- Born: November 13, 1892
- Died: 6 February 1982 (aged 89)
- Allegiance: Kingdom of Romania
- Branch: Romanian Land Forces
- Rank: Major General
- Commands: 101st Mountain Command 1st Mountain Division
- Conflicts: World War II Battle of Turda; ;

= Ioan Beldiceanu =

Romanian general

Ioan Beldiceanu (13 November 1892 – 6 February 1982) was a Romanian brigadier general during World War II.

He advanced in rank to lieutenant-colonel (1933) and colonel (1938).
He was Head Adjutant Section General Staff from June 1941 to March 1942 and Commanding Officer Infantry Guards Division in March–December 1942. He was Deputy General Officer Commanding 1st Armored Division from December 1942 to October 1943. In March 1943, Beldiceanu was promoted to brigadier general and was General Officer Commanding 101st Mountain Command from October 1943 to September 1944.

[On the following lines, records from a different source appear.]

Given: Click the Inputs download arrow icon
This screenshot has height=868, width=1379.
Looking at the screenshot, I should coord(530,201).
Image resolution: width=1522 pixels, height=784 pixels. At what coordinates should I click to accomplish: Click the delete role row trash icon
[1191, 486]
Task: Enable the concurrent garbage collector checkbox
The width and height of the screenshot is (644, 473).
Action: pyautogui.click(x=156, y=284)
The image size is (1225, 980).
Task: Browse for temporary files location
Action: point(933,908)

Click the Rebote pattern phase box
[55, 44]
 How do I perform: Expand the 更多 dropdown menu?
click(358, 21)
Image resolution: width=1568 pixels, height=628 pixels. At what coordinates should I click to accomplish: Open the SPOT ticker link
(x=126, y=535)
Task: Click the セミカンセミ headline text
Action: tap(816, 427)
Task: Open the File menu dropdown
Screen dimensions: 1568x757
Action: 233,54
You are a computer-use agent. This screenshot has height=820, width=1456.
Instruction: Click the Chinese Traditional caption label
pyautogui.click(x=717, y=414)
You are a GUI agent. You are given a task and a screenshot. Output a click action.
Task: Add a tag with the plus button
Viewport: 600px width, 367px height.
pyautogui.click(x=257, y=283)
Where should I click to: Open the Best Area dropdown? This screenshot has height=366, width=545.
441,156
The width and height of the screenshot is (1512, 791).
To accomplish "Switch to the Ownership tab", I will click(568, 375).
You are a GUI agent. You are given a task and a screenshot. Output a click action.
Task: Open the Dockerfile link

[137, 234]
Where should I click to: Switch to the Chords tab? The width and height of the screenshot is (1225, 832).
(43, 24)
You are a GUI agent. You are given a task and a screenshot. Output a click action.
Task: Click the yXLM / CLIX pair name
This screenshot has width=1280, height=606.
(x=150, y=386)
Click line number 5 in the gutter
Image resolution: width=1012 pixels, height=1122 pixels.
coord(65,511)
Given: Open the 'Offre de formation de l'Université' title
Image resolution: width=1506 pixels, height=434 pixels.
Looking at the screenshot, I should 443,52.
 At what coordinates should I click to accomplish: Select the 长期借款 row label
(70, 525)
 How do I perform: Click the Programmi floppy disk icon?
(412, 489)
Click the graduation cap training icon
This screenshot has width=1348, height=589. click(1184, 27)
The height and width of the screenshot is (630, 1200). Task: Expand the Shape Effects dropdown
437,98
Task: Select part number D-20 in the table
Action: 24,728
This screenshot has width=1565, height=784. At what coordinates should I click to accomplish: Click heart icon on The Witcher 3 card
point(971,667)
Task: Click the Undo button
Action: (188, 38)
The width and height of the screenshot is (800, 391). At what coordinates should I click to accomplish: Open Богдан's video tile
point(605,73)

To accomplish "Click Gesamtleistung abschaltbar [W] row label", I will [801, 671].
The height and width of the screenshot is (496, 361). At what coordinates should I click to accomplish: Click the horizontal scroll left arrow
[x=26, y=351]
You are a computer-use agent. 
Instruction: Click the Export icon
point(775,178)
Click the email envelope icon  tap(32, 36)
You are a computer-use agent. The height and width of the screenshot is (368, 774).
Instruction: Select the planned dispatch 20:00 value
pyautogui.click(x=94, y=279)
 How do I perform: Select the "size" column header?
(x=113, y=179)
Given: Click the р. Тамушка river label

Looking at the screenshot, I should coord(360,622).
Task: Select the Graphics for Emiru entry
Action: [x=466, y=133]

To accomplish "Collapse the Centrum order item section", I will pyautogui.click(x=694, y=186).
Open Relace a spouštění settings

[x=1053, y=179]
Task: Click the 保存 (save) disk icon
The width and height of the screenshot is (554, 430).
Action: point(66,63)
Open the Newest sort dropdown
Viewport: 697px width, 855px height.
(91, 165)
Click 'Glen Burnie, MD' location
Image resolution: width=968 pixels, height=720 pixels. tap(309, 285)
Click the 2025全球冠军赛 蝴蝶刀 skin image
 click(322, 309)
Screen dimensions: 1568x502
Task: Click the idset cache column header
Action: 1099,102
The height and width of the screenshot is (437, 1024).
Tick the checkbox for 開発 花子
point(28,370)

After the coup d'état of 23 August 1944, Romania switched sides and declared war on Nazi Germany. From 5 September 1944 to 6 February 1945 he was General Officer Commanding the Vânători de munte 1st Mountain Division. In September 1944, Beldiceanu fought with his division at Sfântu Gheorghe and Târgu Mureș, during the Battle of Turda. He was promoted to major general after the war (effective 23 August 1944), and retired în August 1947.